Happy to present to you the Institute’s second Guest Disney Historian essay, again, from another longtime good friend (starting back in 1992). This historian has probably done more for Disney history since the founding of the Disney Archives, and I can honestly say he was the main inspiration for the Disney History Institute. I speak of course of Didier Ghez. If you are not familiar with his blog, I highly recommend it as a central location for finding out what is going on in the world of Disney history. Visit Didier at: Disney History. I have very much enjoyed Didier’s first contribution here at the Institute, and it brought back some old memories. His first paragraph reminds me of how I was as a youth. You see, like him, when I was in High School and my friends were out admiring cars, chasing girls, or being teenagers, I was spending my weekends at the University of Wyoming Coe Library. There, I would go through the Periodicals Index, month by month…year by year, and gathered every citation for Walt Disney I could find. Then, with notes in hand, off to the basement where all the periodicals were stored. Once several were found, it was back up three flights of stairs to the copy machine, where I laboriously over a two-year period copied every article on Walt Disney. Then, once at home, they were pasted into notebooks (see photo) and cross referenced (the old 3″x5″ card way–this was the 1970s!). The result was over twenty of these notebooks that I still use today! So, after reading Didier’s first paragraph, I decided that being a Disney Historian must be genetic–the old Nature vs. Nurture question. Didier and I have discussed at great length why we became Disney historians, and seemingly there is no one “tipping point” in our childhood to suggest our destiny. Certainly not location, I was in Wyoming (the cultural center of nothing) and Didier was in Paris. I guess we just got the “Disney History Gene”. Nonetheless, I am quite happy to present Didier’s first genetic contribution to the Institute.
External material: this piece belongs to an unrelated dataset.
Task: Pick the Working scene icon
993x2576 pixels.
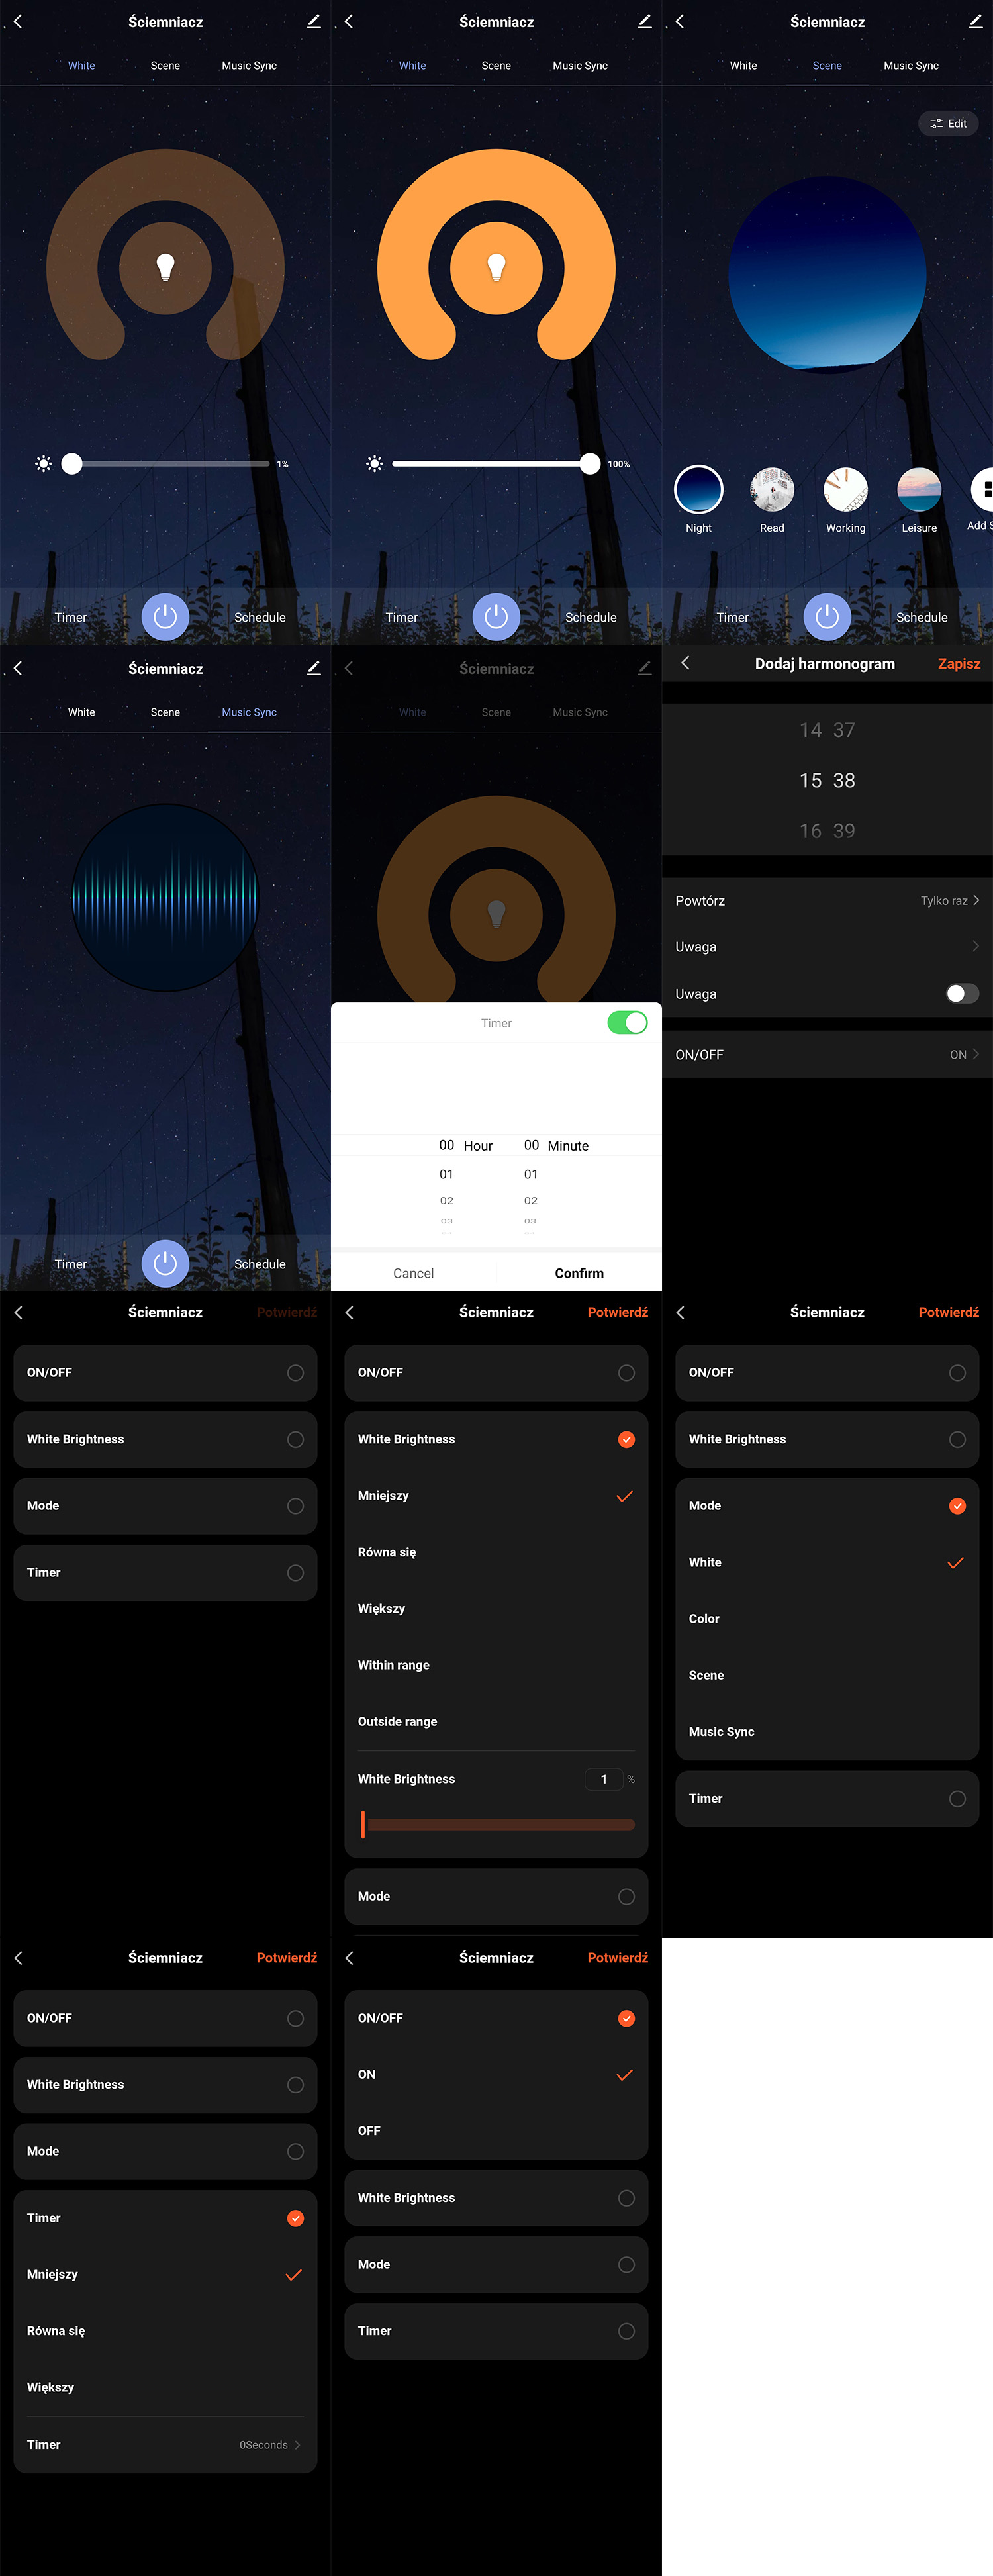Action: coord(845,490)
Enjoy! -Paul F. Anderson

by Didier Ghez

When I lived for the first time in Madrid, sixteen years ago, the city was still full of small traditional shops, which have now disappeared: cobblers, tailors, fried chicken stores,… and small antique stores. One of those small antique stores in the historic center of Madrid used to be one of my favorite destinations on weekends, when my friends were having their siestas or gathered for a drink. I spent almost all of my very limited student budget on the some of the items that it sold: Disney related, of course, pre-1945 obviously.

One of the magazines I picked up at the time was not from Spain, but from neighboring Portugal. It was dated August 19, 1933 and I loved its cover featuring a caricature of Mickey and Greta Garbo. No article about Walt inside, unfortunately. I would not have been able to read it anyway as I did not speak Portuguese at the time. A rare magazine with a very unusual cover. That’s all I knew about this item. I did not notice the almost unreadable signature at the top right of the image.

We are now in 2007, fourteen years later, in New York at John Canemaker’s place. I am meeting John – whose work I have admired and respected for years – for the first time and can not help but ask him about his upcoming book, Two Guys Named Joe: Master Animation Storytellers Joe Grant and Joe Ranft. Always the gentleman John takes the opportunity to show me the illustrations he has selected for it. Among them a Portuguese magazine called Cinéfilo featuring a caricature of Mickey and Greta. Yes, the small signature that I could not read did say “Joe Grant” when you looked at it carefully.

This cover is particularly interesting as Joe Grant had not yet joined the Disney Studio in 1933. He had only been hired by Walt on a freelance basis to tackle the caricatures on Mickey’s Gala Premier. Which is probably also why the Studio commissioned him to create this exclusive cover for Cinéfilo. Why the Studio would want to create a special cover for magazine in such a small country as Portugal is puzzling, but is also the sign that for Disney at the time all markets were equally worth of his attention. Believe me, I like this philosophy and why I believe this cover is a worthwhile tribute to both Walt and Joe.